Ces plaines sont bordées au Midi par une série de grands gradins, formés de grès, de dolomies, de calcaires[8]. Des rivières assez importantes prennent naissance dans cette région accidentée et la traversent pour se diriger vers le Nord, coulant dans des gorges ou dans des vallées étroites ; elles débouchent brusquement sur le pays plat, quelques-unes par des cascades. Les sources nombreuses à la lisière des plaines, permettent la création de beaux jardins. Tlemcen, admirablement située à plus de 800 mètres d’altitude, tournée vers la mer, dont elle reçoit, les brises rafraîchissantes, défendue des vents brillants du Sud par le vaste talus auquel elle est adossée, s’appelait à l’époque romaine Pomaria (les Vergers), et ce nom serait encore très justifié. Sur les gradins, il y a des forêts étendues, mais clairsemées ; quelques zones marneuses sont propres à l’agriculture. Une frontière militaire, établie parles Romains vers le début du troisième siècle, longeait, par Lalla Marnia, Tlemcen, Lamoricière, Chanzy, le rebord septentrional de ce haut pays, qu’elle coupait ensuite, passant vers Franchetti, Tagremaret, Frenda, et traversant, sur une partie de son parcours, des bandes de terrains fertiles. Au delà même de cette frontière, une population assez dense s’est installée, soit dans l’antiquité, soit plus tard, sur les sols favorables à la culture, en particulier aux alentours de Saïda.

Le Chélif, fleuve qui naît dans l’Atlas saharien, traverse les fertiles plaines de l’Algérie centrale ; s’étant soudé à un cours d’eau méditerranéen, il entre dans le Tell à Boghari. Bientôt, il tourne vers l’Ouest, direction qu’il garde jusqu’à la mer. La vallée qu’il suit forme une longue dépression entre le mussif de Miliana et le Dahra, au Nord, le massif de l’Ouarsenis, au Sud. Elle était parcourue par une voie militaire romaine, qui a sans doute été faite aussitôt après la conquête de la Maurétanie et qui a développé la colonisation. Cette vallée n’est cependant pas un couloir largement ouvert : des étranglements, formés par des collines, la divisent en trois parties[9]. Les terres alluviales, compactes et profondes, sont très fertiles quand elles sont arrosées. Mais la barrière du Dahra arrête les pluies qui, souvent, tombent en trop petite quantité pour assurer la bonne venue des céréales et qui s’infiltrent mal dans un sol peu perméable. C’est par une irrigation bien comprise ou par le choix d’autres cultures que la vallée du Chélif peut prospérer.

Le massif de l’Ouarsenis est formé de plissements confusément entassés autour d’un grand dôme calcaire et coupés par des affluents du Chélif.
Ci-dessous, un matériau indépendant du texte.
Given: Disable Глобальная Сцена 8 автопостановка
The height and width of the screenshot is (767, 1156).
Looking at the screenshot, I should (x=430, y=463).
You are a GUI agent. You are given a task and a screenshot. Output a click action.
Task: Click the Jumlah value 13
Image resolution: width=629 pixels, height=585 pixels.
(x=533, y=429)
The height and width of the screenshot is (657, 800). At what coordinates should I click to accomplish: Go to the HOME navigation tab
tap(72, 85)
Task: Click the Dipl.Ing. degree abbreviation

Il offre de belles forêts, mais, sauf dans quelques vallées, où l’on trouve des ruines antiques, les terrains, schisteux ou gréseux, ne se prêtent guère qu’à l’élevage.

Ce massif est bordé à l’Ouest par la Mina, qui, avant de rejoindre le Chélif dans une large plaine, facilement irrigable, descend un couloir donnant occis au plateau de Tiaret, au Sud de l’Ouarsenis. La région, d’une altitude de 1.000 à 1.200 mètres, située au Sud et au Sud-Est de Tiaret, se distingue par sa fertilité des plaines élevées du centre de l’Algérie, qui la continuent sans transition. Grâce aux pluies qu’elle reçoit du Nord-Ouest par la vallée de la Mina, les terres d’alluvions, riches en phosphate de chaux, qui la couvrent peuvent porter de belles moissons. En grande partie incorporée par les Romains dans leur frontière militaire du IIIe siècle, elle a été très peuplée dans l’antiquité, et même dans les temps qui ont suivi l’invasion arabe. Cette zone fertile se continue au Nord-Est, le long du Nahr Ouassel, qui se dirige vers le Chélif. La frontière romaine dont nous venons de parler passait par là, sur la lisière méridionale de l’Ouarsenis, pour aller couper le Chélif vers Boghari.

Au delà des montagnes abruptes et ravinées qui dominent au Sud la plaine de la Mitidja, le plateau, argileux et nu, de Médéa, au relief tourmenté, découpé par les profonds sillons des rivières qui s’éloignent vers l’Ouest, le Nord et l’Est, a de nombreuses sources et n’est pas dépourvu de terres propices aux céréales.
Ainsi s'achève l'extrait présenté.